Conservators at English Heritage have been following in their footsteps by testing different types of milk on flagstones at Brodsworth Hall.
The experiments have shown that skimmed milk could indeed be a useful cleansing agent for stone floors.
Tests with white bread have also shown that it can collect an impressive amount of dirt when used on wallpaper.
Mrs Crocombe, the star of English Heritage’s popular YouTube cookery series The Victorian Way and inspired by the life of the Victorian head cook of the same name at Audley End House in Essex, shows how to employ historic techniques in your kitchen at home in her new video including how to scrub frying pans with stale bread and soak pots in soda water.
Amber Xavier-Rowe, Head of Collections Conservation at English Heritage, said: “Although we may not recommend some of the more bizarre historic cleaning tips, like using a potato to clean an oil painting, housekeepers of the past were often spot on with their methods, despite relatively little scientific knowledge.
“Using white bread to clean wallpaper is a great example. We tend to use a synthetic bread to avoid attracting pests but the idea is the same and normal bread works just as well.
"Just don’t forget to hoover the crumbs!”
Though they were often on the right track, housekeepers of the past’s more unusual cleaning methods might leave you scratching your head.

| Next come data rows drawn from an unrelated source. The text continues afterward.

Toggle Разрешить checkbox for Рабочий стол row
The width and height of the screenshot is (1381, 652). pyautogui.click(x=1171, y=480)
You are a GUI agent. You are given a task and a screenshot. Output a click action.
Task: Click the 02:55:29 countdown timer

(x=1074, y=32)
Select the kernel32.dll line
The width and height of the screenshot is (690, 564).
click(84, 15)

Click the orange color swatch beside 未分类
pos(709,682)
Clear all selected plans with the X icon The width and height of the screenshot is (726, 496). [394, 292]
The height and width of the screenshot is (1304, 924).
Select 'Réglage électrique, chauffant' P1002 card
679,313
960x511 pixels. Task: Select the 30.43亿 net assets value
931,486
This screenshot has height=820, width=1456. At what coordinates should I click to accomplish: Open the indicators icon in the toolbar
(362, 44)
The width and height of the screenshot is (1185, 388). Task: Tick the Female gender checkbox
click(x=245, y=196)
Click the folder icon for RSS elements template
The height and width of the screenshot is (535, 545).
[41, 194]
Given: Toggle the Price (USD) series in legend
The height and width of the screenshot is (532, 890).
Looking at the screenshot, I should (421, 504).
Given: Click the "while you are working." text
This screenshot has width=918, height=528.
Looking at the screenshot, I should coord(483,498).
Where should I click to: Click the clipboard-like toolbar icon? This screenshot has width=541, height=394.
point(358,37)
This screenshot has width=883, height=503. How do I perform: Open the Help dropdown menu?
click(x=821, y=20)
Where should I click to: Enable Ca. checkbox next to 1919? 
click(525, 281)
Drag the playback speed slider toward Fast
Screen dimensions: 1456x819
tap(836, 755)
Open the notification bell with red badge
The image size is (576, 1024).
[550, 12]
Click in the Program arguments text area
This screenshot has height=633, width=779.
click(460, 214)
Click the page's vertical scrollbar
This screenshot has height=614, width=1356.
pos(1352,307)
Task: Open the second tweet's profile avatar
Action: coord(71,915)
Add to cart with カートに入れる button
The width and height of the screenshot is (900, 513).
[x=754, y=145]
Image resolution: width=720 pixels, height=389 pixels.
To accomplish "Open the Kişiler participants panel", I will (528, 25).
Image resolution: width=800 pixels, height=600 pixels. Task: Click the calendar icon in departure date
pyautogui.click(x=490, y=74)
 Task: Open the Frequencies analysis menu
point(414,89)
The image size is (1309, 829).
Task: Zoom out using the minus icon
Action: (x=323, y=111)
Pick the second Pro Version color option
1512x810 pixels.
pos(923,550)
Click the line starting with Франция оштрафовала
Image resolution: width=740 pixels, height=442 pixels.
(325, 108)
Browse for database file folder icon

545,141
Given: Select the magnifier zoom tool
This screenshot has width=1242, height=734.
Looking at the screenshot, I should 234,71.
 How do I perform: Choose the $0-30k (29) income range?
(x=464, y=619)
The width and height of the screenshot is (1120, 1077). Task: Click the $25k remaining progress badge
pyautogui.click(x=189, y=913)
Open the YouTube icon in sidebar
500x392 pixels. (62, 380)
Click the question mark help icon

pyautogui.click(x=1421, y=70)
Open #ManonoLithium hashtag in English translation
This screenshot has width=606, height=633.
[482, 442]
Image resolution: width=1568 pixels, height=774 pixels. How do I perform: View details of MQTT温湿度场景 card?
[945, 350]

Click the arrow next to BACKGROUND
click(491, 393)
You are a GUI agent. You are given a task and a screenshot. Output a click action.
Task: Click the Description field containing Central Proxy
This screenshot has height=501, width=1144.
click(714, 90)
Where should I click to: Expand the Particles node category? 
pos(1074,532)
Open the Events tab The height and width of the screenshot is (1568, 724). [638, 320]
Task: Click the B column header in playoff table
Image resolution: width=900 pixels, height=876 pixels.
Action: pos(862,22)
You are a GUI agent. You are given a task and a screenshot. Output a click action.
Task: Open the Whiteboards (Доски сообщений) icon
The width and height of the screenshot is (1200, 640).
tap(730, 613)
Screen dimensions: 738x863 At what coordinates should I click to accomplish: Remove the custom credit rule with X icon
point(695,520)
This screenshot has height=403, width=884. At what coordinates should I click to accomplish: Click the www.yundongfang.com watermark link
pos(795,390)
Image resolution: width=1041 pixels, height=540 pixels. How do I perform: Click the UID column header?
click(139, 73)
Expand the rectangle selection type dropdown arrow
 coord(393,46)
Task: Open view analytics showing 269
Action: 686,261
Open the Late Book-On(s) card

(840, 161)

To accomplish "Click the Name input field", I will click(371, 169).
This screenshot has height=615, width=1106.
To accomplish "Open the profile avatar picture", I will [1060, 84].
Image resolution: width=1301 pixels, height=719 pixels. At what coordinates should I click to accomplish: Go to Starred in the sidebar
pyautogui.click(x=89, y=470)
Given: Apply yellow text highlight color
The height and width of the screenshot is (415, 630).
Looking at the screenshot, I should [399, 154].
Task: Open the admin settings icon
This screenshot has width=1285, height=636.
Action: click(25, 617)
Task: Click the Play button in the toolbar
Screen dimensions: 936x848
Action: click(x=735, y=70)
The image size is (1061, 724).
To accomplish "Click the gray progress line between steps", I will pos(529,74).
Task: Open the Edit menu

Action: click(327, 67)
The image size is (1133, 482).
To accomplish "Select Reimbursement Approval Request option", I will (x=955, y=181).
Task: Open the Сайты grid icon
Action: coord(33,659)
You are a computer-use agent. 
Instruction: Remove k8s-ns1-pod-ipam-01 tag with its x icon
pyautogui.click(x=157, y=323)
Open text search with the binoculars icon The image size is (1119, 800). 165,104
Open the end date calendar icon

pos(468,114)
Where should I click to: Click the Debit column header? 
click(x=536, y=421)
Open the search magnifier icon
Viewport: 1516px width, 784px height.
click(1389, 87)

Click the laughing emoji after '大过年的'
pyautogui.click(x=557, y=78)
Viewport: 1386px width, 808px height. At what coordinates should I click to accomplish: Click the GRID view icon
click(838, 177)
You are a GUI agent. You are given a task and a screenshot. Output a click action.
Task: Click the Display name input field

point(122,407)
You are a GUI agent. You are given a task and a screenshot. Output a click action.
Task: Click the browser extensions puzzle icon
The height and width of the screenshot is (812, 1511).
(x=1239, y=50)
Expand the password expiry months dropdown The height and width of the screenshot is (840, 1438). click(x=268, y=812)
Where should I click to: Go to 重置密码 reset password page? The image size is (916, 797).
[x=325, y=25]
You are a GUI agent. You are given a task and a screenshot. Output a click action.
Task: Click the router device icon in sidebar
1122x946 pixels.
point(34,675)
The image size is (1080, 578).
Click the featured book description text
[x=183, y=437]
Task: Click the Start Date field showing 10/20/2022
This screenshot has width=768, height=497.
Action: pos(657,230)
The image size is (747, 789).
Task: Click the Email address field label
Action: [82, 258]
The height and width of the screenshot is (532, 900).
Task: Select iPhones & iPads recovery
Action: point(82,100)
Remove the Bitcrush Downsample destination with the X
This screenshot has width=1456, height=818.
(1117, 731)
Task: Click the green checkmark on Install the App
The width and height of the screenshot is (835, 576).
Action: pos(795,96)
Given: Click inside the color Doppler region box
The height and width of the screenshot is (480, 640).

English Heritage’s conservators have compiled a list of historic cleaning tips that you should definitely NOT employ this spring, including using a potato to clean an oil painting, and Worcestershire sauce to polish silver.
Historic cleaning tips you could still use:
Use bread to clean wallpaper (but remember to clean up the crumbs!)
Use skimmed milk on stone flagstone floors, but test in a small area first
Rejuventate your waxed timber floor with a mixture of beeswax and turpentine
Use a pony haired brush to dust your furniture and figurines
Use a soft chamois leather to give a shine to mirrors. This is much better and eco-friendly than glass cleaners
Brush and polish your fire grate with a fire blacking product to prevent corrosion
Historic cleaning tips you should ignore as likely to do more harm then good:
Sprinkle your carpet with damp tea leaves before sweeping
To clean your oil paintings, rub a freshly cut slice of potato damped in cold water over the picture. Wipe off the lather with a damp sponge, and finish with lukewarm water and dry and polish with an old silk handkerchief
To clean wallpaper, apply oatmeal over whole surface of the wall with a piece of flannel and sweep down with a soft broom or feather duster
To clean mould from paintings, leave them in direct sunlight to sunbathe
Bring silver to a shine using salt and Worcester sauce
Washing oat floor boards with beer
Using salt and lemon on historic copper pans
Routine was key to keeping on top of the house work with strict daily, weekly and fortnightly cleaning tasks.
As well as extensive cleaning throughout the year, English Heritage has used the winter closure of properties to carry out a top to bottom clean.
This annual spring clean is a major job and English Heritage’s conservation experts have been busy lifting and rolling carpets, dusting books on shelves, cleaning silver and copper and washing chandeliers to prepare for the opening of the historic interiors at English Heritage sites on 17 May.